Committing to Less and Accomplishing More

By May 30, 2010January 20th, 2015Employees

By David Rodgers

In many organizations, I see people being burned-out and defeated by the constant pressure to “do more with less.” If this feeling is pervasive in your department, it can pull you down with the others. When you see this happening, you need to change the game. You need to meet the challenge with confidence and clarity. I call it “Accomplishing More by Committing to Less.”

Groups become paralyzed when they can’t see how their day-to-day efforts contribute to the big picture. Clarifying priorities will help; however, priority lists don’t paint a big picture. They actually keep people focused on minutia. Vision and mission statements don’t keep people focused on the big picture because they do not help people focus their day-to-day work. Both of these are helpful but don’t solve the issue. We need a focus that will assist each individual in maintaining the larger context in their day-to-day work.

There are three steps to painting an ongoing context and regenerating your team or organization:

Step 1: Commit to the Non-Negotiables.

Be courageous! Commit to only a few non-negotiable priorities. This means leaving others out. People say, “If it is not prioritized and tracked, it won’t get done.” It’s not true. By committing to a few “non-negotiables,” projects are handled in the right order and context by the people in your group. There isn’t a need to track everything. Recently I watched the Information Systems (IS) Group at Queen’s Medical Center, in Honolulu, utilize this principle. They agreed to improve and track two major objectives: Reduce Downtime and Improve Customer Interaction. This set a context for every change, integration, decision and project done at every level of the organization and started to produce immediate results that could be seen.

Step 2: Translate, Track, Reinforce.

Individuals won’t initially see how this new focus changes or applies to what they are doing. Therefore, you set specific improvement or accomplishment goals together. These are no longer lofty statements but specific and tangible accomplishments. The IS group didn’t just say the words “downtime” and”customer interaction.” They developed very specific expectations and milestones and they tracked them as leaders. Once the ball is rolling, the leader needs to demonstrate commitment: Are you asking for progress reports on these key items? Do you step in when people are off-track or confused? Are you linking new projects with these few focuses when you present?

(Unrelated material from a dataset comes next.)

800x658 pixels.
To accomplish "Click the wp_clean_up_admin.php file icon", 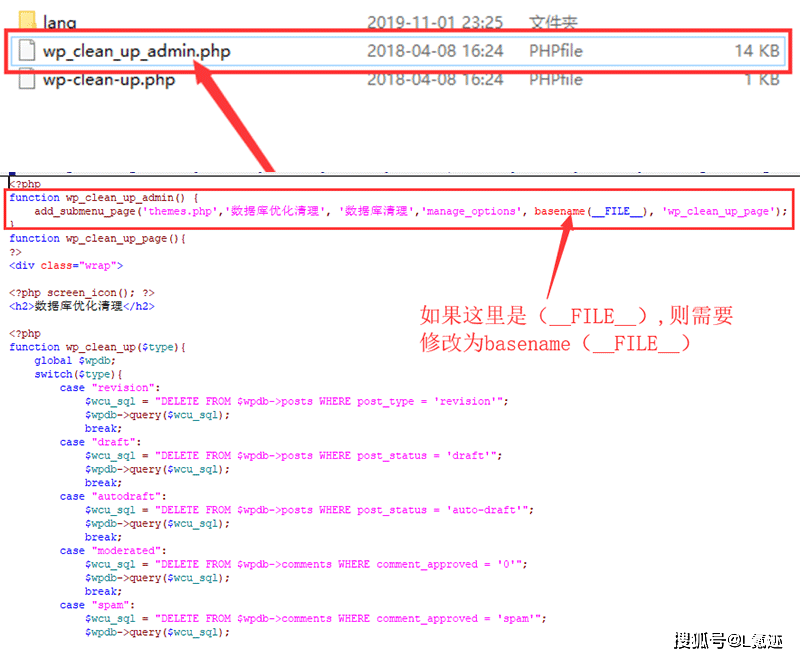I will coord(26,50).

Are you explaining why we are not focusing on certain issues? Have you rallied the support of your peers that utilize and impact your group? Are you updating people inside and outside the department on the overall progress? Without consistent communication of the progress and these re-enforcing actions, people tend to fragment and loose hope.

Step 3: Acknowledge Direct and Indirect Results.

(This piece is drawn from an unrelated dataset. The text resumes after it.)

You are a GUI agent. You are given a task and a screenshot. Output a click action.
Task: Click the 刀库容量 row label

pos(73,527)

Declare all successes that are related to the project. We see people all the time

acknowledging success but only the success directly linked to that project. When you are dealing with a Key Focus or “Non-Negotiable” project, that project itself causes more completion and success than you can imagine when you start out.

This approach is much like tending a fire. In the early stages it is easy for the flame to smolder and die. But once the flame is going, it devours what you give it as more fuel rather than collapsing under the new weight. People once again become excited about what they are doing and know they are making a difference, building individual success and pride – not only in their own work, but in their co-workers’, department and company.